++++ Records shown
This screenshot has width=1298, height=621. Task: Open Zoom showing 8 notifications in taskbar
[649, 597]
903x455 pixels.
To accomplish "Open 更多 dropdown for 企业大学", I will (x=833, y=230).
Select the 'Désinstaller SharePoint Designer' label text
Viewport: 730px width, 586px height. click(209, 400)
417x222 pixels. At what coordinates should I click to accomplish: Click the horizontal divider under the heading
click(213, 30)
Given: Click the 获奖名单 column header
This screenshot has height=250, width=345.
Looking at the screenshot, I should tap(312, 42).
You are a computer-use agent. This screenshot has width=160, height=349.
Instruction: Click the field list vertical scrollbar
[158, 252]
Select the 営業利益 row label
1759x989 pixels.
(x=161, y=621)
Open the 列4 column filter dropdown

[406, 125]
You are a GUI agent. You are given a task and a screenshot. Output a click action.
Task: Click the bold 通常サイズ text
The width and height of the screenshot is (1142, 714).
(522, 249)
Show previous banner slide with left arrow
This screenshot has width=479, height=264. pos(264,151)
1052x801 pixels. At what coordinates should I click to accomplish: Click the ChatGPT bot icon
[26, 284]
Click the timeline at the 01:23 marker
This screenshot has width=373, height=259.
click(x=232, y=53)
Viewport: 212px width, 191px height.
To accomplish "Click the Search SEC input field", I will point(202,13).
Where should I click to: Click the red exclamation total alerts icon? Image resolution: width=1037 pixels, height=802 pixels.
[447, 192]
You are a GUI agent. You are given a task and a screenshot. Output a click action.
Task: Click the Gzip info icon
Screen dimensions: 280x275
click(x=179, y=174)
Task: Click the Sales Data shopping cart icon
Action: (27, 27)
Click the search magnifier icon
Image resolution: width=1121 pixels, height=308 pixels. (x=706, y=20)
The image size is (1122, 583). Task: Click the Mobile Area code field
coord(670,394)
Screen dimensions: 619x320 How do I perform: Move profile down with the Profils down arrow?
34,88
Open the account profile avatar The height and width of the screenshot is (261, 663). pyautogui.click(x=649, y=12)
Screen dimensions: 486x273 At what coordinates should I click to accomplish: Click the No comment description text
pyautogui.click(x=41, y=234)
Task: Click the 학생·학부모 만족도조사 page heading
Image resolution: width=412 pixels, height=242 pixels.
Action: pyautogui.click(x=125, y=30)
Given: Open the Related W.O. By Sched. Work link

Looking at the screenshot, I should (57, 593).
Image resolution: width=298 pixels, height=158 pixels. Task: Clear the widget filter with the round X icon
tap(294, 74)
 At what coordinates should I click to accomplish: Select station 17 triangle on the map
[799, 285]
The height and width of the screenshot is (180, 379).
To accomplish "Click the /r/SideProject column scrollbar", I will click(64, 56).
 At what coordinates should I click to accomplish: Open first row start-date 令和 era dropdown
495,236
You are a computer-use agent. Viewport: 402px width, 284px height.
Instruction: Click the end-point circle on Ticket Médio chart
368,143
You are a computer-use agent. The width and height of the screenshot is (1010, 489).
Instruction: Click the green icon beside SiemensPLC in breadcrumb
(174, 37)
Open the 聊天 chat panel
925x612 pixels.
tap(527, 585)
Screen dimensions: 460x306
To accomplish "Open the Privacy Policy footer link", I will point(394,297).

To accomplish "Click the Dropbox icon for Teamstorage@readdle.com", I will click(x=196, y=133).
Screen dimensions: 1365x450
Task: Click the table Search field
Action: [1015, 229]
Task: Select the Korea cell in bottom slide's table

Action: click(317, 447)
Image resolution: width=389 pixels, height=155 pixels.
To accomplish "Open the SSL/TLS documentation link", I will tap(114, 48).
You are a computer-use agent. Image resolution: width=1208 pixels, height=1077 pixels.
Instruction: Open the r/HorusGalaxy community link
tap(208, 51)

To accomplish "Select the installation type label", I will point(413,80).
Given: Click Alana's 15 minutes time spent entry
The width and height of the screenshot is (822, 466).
++++++++
# What is being asked
Quote the material exactly, leaving nothing out.

# Result for this exercise
This screenshot has width=1298, height=621. Task: Open Zoom showing 8 notifications in taskbar
[649, 597]
903x455 pixels.
To accomplish "Open 更多 dropdown for 企业大学", I will (x=833, y=230).
Select the 'Désinstaller SharePoint Designer' label text
Viewport: 730px width, 586px height. click(209, 400)
417x222 pixels. At what coordinates should I click to accomplish: Click the horizontal divider under the heading
click(213, 30)
Given: Click the 获奖名单 column header
This screenshot has height=250, width=345.
Looking at the screenshot, I should tap(312, 42).
You are a computer-use agent. This screenshot has width=160, height=349.
Instruction: Click the field list vertical scrollbar
[158, 252]
Select the 営業利益 row label
1759x989 pixels.
(x=161, y=621)
Open the 列4 column filter dropdown

[406, 125]
You are a GUI agent. You are given a task and a screenshot. Output a click action.
Task: Click the bold 通常サイズ text
The width and height of the screenshot is (1142, 714).
(522, 249)
Show previous banner slide with left arrow
This screenshot has width=479, height=264. pos(264,151)
1052x801 pixels. At what coordinates should I click to accomplish: Click the ChatGPT bot icon
[26, 284]
Click the timeline at the 01:23 marker
This screenshot has width=373, height=259.
click(x=232, y=53)
Viewport: 212px width, 191px height.
To accomplish "Click the Search SEC input field", I will point(202,13).
Where should I click to: Click the red exclamation total alerts icon? Image resolution: width=1037 pixels, height=802 pixels.
[447, 192]
You are a GUI agent. You are given a task and a screenshot. Output a click action.
Task: Click the Gzip info icon
Screen dimensions: 280x275
click(x=179, y=174)
Task: Click the Sales Data shopping cart icon
Action: (27, 27)
Click the search magnifier icon
Image resolution: width=1121 pixels, height=308 pixels. (x=706, y=20)
The image size is (1122, 583). Task: Click the Mobile Area code field
coord(670,394)
Screen dimensions: 619x320 How do I perform: Move profile down with the Profils down arrow?
34,88
Open the account profile avatar The height and width of the screenshot is (261, 663). pyautogui.click(x=649, y=12)
Screen dimensions: 486x273 At what coordinates should I click to accomplish: Click the No comment description text
pyautogui.click(x=41, y=234)
Task: Click the 학생·학부모 만족도조사 page heading
Image resolution: width=412 pixels, height=242 pixels.
Action: pyautogui.click(x=125, y=30)
Given: Open the Related W.O. By Sched. Work link

Looking at the screenshot, I should (57, 593).
Image resolution: width=298 pixels, height=158 pixels. Task: Clear the widget filter with the round X icon
tap(294, 74)
 At what coordinates should I click to accomplish: Select station 17 triangle on the map
[799, 285]
The height and width of the screenshot is (180, 379).
To accomplish "Click the /r/SideProject column scrollbar", I will click(64, 56).
 At what coordinates should I click to accomplish: Open first row start-date 令和 era dropdown
495,236
You are a computer-use agent. Viewport: 402px width, 284px height.
Instruction: Click the end-point circle on Ticket Médio chart
368,143
You are a computer-use agent. The width and height of the screenshot is (1010, 489).
Instruction: Click the green icon beside SiemensPLC in breadcrumb
(174, 37)
Open the 聊天 chat panel
925x612 pixels.
tap(527, 585)
Screen dimensions: 460x306
To accomplish "Open the Privacy Policy footer link", I will point(394,297).

To accomplish "Click the Dropbox icon for Teamstorage@readdle.com", I will click(x=196, y=133).
Screen dimensions: 1365x450
Task: Click the table Search field
Action: [1015, 229]
Task: Select the Korea cell in bottom slide's table

Action: click(317, 447)
Image resolution: width=389 pixels, height=155 pixels.
To accomplish "Open the SSL/TLS documentation link", I will tap(114, 48).
You are a computer-use agent. Image resolution: width=1208 pixels, height=1077 pixels.
Instruction: Open the r/HorusGalaxy community link
tap(208, 51)

To accomplish "Select the installation type label", I will point(413,80).
Given: Click Alana's 15 minutes time spent entry
The width and height of the screenshot is (822, 466).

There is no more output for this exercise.